__Task requirements__:
Reproduce the rows below verbatim, starting at the line that contains "Click the Pictures folder icon in the tree" and ending at the line that contains "Open the Gaming", both included.

__Record list__:

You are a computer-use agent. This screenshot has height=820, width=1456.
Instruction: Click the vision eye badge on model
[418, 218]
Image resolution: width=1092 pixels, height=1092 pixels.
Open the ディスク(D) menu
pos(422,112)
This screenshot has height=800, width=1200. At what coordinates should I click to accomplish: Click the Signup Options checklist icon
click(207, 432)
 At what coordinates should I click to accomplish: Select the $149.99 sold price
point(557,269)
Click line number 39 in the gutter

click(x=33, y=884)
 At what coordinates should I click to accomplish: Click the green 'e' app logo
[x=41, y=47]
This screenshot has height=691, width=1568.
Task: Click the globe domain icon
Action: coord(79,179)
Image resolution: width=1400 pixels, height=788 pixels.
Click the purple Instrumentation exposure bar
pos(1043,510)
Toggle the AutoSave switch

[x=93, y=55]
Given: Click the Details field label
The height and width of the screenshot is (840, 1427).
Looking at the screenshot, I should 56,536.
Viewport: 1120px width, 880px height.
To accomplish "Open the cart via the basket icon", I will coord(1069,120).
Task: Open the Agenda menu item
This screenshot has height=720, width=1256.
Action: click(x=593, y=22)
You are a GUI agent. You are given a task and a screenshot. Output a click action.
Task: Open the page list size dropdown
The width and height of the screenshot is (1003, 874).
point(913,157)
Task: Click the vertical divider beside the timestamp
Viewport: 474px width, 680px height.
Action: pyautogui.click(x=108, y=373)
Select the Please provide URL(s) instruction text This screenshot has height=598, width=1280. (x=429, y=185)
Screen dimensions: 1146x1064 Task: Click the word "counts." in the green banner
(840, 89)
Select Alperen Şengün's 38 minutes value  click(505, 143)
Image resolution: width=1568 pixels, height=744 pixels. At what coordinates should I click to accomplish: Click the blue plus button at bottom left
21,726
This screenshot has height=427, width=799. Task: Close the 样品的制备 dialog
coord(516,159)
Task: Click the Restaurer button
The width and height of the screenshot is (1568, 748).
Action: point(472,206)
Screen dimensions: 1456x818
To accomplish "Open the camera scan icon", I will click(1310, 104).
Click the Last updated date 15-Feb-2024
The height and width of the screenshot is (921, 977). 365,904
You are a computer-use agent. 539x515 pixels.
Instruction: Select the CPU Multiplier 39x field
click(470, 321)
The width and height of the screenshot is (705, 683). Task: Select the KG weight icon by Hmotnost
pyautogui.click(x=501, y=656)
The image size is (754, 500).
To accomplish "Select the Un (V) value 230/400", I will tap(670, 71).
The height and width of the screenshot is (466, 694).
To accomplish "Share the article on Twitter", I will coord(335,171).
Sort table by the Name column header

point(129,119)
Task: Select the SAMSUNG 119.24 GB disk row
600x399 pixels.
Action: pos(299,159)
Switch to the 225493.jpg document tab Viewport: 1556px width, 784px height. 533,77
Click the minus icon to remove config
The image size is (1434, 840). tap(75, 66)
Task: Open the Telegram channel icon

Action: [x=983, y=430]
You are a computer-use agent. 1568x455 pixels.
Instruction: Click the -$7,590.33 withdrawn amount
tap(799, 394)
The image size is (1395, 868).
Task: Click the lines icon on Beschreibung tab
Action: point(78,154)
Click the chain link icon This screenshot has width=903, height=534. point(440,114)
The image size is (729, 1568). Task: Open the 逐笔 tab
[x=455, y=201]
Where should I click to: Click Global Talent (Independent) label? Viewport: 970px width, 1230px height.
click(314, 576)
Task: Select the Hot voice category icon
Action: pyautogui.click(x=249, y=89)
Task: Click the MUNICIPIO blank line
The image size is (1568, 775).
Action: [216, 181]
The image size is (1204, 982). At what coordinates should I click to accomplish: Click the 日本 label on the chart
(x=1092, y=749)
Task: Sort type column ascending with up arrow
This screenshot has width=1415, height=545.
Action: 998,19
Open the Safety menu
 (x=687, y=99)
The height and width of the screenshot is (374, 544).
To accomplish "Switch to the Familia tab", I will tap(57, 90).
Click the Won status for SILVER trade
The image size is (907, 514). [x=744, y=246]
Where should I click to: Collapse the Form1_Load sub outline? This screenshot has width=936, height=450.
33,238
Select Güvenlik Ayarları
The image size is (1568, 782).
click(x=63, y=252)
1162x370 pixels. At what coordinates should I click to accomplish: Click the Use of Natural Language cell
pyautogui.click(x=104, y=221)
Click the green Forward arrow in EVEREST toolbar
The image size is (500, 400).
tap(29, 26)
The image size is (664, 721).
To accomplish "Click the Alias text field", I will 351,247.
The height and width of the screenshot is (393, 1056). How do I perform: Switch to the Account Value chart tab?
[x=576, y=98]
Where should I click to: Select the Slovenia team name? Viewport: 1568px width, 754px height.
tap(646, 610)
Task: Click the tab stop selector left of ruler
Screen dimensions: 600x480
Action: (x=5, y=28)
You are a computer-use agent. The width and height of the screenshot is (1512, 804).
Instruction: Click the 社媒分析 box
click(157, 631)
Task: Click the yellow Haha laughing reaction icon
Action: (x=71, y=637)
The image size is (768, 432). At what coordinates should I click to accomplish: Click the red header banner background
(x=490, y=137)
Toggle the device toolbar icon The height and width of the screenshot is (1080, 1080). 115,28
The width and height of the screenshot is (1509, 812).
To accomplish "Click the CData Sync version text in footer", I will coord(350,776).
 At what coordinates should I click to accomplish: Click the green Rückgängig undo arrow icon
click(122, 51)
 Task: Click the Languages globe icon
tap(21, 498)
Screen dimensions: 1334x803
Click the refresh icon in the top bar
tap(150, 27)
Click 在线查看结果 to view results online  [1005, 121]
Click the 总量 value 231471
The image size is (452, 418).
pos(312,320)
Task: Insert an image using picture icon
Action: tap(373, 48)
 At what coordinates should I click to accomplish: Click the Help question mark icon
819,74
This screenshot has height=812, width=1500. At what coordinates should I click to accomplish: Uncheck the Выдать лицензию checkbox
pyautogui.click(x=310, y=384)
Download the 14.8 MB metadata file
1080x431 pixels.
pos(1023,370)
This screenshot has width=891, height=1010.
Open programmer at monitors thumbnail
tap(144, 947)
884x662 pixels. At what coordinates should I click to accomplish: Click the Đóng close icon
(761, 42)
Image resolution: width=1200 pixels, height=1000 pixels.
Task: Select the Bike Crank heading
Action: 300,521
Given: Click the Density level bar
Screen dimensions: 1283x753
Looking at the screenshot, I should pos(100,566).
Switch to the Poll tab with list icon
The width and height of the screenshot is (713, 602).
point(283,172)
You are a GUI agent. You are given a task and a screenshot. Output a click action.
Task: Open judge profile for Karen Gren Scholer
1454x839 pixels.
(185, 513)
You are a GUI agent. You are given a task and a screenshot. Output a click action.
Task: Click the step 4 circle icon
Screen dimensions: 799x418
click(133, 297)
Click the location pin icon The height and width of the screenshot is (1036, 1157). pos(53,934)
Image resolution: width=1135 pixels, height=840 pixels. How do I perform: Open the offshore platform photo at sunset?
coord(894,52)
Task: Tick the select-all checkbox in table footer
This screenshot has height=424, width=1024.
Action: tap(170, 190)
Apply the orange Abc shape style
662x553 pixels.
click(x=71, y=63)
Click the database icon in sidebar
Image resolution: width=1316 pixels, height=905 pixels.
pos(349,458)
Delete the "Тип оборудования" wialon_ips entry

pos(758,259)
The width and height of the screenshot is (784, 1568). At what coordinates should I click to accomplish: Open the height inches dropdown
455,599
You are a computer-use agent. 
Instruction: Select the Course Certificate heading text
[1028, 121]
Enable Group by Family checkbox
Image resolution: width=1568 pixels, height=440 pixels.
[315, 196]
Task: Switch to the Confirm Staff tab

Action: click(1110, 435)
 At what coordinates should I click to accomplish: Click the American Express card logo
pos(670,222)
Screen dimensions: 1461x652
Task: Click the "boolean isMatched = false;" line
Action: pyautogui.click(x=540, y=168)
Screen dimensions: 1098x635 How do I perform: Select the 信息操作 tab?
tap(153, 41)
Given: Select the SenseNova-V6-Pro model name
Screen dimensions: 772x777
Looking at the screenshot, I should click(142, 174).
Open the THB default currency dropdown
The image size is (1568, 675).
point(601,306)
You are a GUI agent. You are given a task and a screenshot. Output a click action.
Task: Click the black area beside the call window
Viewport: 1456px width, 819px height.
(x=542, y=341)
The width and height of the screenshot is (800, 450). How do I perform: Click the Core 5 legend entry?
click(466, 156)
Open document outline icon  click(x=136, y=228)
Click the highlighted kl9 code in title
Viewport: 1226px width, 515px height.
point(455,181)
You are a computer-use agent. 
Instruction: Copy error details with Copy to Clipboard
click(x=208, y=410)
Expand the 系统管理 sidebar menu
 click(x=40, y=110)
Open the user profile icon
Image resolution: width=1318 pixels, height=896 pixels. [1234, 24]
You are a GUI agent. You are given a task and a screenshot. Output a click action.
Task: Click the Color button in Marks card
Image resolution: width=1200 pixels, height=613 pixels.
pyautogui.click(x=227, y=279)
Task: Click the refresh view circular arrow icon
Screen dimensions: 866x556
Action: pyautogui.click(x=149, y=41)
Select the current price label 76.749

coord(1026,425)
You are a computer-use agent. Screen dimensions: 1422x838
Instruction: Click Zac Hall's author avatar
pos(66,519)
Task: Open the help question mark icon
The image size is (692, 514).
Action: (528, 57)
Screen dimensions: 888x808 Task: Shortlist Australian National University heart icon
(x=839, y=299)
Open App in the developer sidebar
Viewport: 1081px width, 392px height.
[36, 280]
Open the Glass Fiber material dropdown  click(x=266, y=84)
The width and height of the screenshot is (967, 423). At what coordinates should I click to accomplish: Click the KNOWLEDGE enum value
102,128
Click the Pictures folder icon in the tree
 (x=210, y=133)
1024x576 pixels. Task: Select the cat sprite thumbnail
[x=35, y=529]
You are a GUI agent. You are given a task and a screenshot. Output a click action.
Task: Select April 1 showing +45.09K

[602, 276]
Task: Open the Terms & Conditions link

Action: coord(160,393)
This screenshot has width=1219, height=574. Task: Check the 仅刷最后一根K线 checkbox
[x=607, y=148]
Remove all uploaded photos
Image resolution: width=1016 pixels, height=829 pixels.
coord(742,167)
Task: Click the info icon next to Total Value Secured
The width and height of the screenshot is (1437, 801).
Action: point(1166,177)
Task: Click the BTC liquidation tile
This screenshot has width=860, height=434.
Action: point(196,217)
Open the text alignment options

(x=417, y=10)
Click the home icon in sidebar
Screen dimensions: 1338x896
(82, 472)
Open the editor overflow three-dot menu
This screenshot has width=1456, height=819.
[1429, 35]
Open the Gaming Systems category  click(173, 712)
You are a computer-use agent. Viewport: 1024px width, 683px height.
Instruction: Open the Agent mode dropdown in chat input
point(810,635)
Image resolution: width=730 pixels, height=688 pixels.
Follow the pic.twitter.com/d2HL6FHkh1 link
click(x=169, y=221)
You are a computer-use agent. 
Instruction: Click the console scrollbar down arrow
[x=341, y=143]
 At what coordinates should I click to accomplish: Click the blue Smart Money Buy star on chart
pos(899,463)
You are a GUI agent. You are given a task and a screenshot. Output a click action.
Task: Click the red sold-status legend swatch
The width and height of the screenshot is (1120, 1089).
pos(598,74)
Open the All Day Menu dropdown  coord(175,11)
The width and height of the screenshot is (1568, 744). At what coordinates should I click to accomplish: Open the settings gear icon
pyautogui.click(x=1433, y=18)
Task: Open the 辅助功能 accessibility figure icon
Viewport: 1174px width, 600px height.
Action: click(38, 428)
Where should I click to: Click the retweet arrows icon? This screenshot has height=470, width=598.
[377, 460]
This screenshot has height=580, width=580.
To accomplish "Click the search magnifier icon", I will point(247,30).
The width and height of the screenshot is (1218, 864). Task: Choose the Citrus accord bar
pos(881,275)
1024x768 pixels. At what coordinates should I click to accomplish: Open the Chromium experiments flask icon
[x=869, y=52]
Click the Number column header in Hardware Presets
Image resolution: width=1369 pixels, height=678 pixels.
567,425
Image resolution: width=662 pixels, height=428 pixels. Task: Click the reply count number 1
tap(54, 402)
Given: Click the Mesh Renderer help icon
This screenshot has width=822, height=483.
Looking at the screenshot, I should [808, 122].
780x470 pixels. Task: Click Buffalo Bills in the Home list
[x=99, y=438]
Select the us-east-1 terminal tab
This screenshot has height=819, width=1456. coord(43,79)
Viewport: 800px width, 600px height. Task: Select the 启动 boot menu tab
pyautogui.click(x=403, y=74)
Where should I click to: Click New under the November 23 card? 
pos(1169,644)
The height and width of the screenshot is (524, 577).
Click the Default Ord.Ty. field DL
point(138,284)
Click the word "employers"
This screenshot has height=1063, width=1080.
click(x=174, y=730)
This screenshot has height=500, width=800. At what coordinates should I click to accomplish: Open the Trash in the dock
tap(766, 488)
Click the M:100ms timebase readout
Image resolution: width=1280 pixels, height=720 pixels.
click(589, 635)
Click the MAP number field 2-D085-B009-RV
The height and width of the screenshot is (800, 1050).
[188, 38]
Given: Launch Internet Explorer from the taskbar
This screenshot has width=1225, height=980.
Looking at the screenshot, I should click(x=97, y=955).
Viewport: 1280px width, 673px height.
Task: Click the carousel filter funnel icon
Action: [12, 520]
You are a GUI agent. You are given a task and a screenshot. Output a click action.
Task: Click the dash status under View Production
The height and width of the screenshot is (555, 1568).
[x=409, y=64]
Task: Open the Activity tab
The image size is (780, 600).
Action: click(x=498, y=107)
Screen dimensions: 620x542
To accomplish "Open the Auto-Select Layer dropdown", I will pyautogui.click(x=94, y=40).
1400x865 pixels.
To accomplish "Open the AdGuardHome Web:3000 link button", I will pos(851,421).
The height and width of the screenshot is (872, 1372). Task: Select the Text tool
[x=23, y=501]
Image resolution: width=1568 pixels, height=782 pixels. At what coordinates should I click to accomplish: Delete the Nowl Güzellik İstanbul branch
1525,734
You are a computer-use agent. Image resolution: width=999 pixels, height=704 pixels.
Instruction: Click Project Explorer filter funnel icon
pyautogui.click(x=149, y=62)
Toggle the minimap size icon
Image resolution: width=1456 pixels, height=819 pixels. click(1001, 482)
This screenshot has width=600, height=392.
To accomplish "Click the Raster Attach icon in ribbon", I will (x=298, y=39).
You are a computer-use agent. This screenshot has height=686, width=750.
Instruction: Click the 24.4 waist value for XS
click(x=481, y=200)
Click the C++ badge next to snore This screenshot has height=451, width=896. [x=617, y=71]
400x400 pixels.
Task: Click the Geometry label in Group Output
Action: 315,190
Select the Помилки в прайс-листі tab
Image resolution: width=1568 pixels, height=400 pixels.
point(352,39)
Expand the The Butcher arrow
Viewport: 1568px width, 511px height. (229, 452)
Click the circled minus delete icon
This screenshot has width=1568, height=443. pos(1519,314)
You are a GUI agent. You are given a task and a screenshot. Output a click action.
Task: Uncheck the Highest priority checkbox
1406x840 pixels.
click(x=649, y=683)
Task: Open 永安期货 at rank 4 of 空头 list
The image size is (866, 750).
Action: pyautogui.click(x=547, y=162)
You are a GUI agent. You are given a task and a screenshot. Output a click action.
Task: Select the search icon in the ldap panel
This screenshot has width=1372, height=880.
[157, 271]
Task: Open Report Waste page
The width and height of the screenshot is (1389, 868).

__Task response__:
Click the Pictures folder icon in the tree
 (x=210, y=133)
1024x576 pixels. Task: Select the cat sprite thumbnail
[x=35, y=529]
You are a GUI agent. You are given a task and a screenshot. Output a click action.
Task: Select April 1 showing +45.09K

[602, 276]
Task: Open the Terms & Conditions link

Action: coord(160,393)
This screenshot has width=1219, height=574. Task: Check the 仅刷最后一根K线 checkbox
[x=607, y=148]
Remove all uploaded photos
Image resolution: width=1016 pixels, height=829 pixels.
coord(742,167)
Task: Click the info icon next to Total Value Secured
The width and height of the screenshot is (1437, 801).
Action: point(1166,177)
Task: Click the BTC liquidation tile
This screenshot has width=860, height=434.
Action: point(196,217)
Open the text alignment options

(x=417, y=10)
Click the home icon in sidebar
Screen dimensions: 1338x896
(82, 472)
Open the editor overflow three-dot menu
This screenshot has width=1456, height=819.
[1429, 35]
Open the Gaming Systems category  click(173, 712)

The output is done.